*Exercise description*.
Rewrite the lines of the records, starting at the beginning of the records and ending at the line containing "[x=210, y=709]", with the requests included. Scale every coordinate in the answers by 0.75 and round each result to a whole number, with halves rounded up.

*Raw data*.
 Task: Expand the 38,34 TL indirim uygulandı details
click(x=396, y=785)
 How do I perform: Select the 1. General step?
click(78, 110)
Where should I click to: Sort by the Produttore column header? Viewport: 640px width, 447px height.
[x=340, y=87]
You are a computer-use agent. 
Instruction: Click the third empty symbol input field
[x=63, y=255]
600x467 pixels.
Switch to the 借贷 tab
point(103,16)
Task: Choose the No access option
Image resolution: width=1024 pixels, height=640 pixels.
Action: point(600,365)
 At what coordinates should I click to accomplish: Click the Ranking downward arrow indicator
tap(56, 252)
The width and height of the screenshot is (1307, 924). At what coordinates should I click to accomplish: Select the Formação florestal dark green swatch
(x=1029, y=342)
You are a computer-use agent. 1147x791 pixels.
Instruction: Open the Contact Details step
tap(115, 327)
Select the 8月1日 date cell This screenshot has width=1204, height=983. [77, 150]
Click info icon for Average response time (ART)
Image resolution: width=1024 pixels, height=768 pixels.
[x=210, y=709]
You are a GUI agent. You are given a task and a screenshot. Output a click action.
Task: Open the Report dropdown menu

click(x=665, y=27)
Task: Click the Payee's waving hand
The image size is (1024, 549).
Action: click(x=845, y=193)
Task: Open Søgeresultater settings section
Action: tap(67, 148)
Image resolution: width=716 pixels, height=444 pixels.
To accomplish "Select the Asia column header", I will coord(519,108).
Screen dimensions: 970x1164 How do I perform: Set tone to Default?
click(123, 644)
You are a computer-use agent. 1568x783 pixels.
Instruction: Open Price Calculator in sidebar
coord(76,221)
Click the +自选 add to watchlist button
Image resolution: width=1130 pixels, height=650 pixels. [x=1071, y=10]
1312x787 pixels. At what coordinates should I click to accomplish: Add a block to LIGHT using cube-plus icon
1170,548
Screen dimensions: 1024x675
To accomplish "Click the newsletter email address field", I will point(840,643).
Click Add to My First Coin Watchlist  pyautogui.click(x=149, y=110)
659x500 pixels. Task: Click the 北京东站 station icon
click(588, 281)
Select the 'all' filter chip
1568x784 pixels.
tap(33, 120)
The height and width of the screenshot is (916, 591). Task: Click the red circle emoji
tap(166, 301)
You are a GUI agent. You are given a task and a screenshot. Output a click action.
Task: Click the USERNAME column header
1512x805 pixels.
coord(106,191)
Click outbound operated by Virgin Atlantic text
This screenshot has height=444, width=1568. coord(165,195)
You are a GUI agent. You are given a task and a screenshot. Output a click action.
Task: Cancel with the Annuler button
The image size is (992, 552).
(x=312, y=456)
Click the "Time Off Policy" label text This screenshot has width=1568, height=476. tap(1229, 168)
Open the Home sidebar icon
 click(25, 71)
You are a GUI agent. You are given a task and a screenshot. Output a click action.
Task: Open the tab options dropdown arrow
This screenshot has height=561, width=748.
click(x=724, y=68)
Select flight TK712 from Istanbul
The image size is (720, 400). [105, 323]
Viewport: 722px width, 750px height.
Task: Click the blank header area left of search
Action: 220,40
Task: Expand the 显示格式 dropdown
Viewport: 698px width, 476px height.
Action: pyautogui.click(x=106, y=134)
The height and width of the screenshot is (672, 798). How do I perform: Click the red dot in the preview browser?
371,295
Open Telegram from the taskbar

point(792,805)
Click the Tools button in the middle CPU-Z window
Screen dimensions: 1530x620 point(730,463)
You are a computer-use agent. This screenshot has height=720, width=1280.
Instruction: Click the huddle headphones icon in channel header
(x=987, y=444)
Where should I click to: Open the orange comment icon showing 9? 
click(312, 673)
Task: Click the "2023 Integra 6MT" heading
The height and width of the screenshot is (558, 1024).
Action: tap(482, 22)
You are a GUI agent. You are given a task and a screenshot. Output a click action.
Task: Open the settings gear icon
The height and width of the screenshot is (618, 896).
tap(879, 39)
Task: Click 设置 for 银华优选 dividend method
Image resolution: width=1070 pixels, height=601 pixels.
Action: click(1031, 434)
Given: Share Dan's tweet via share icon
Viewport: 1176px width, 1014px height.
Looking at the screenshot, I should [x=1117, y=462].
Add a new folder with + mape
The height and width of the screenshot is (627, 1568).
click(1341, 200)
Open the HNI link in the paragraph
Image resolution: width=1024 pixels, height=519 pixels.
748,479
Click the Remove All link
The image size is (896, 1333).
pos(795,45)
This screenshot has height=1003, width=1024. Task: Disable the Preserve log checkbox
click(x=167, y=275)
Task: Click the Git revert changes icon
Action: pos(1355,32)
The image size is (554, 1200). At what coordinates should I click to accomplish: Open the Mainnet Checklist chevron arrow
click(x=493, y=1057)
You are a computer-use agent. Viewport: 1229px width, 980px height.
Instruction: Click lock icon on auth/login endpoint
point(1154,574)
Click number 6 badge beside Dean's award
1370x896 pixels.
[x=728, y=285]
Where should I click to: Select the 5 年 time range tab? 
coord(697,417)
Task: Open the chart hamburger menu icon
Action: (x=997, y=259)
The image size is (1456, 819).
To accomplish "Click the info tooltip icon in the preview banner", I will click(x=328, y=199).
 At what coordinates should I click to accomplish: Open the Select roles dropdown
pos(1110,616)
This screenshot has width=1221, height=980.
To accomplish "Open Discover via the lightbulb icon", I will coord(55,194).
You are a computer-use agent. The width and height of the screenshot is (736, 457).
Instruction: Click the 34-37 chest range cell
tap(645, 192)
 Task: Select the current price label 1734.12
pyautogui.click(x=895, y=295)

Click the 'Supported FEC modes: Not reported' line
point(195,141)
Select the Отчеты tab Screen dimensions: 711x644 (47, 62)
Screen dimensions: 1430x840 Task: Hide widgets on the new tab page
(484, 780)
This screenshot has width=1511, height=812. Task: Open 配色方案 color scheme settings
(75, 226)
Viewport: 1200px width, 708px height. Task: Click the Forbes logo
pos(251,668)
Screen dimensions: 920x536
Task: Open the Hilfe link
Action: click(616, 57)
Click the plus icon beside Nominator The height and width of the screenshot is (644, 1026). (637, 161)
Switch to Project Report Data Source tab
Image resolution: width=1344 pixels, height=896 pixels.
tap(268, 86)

*Right answer*.
 Task: Expand the 38,34 TL indirim uygulandı details
click(x=297, y=589)
 How do I perform: Select the 1. General step?
click(59, 83)
Where should I click to: Sort by the Produttore column header? Viewport: 640px width, 447px height.
[x=255, y=65]
You are a computer-use agent. 
Instruction: Click the third empty symbol input field
[x=47, y=191]
600x467 pixels.
Switch to the 借贷 tab
point(77,12)
Task: Choose the No access option
Image resolution: width=1024 pixels, height=640 pixels.
Action: point(450,274)
 At what coordinates should I click to accomplish: Click the Ranking downward arrow indicator
tap(42, 189)
The width and height of the screenshot is (1307, 924). At what coordinates should I click to accomplish: Select the Formação florestal dark green swatch
(x=772, y=257)
You are a computer-use agent. 1147x791 pixels.
Instruction: Open the Contact Details step
tap(86, 245)
Select the 8月1日 date cell This screenshot has width=1204, height=983. [58, 113]
Click info icon for Average response time (ART)
Image resolution: width=1024 pixels, height=768 pixels.
[x=158, y=532]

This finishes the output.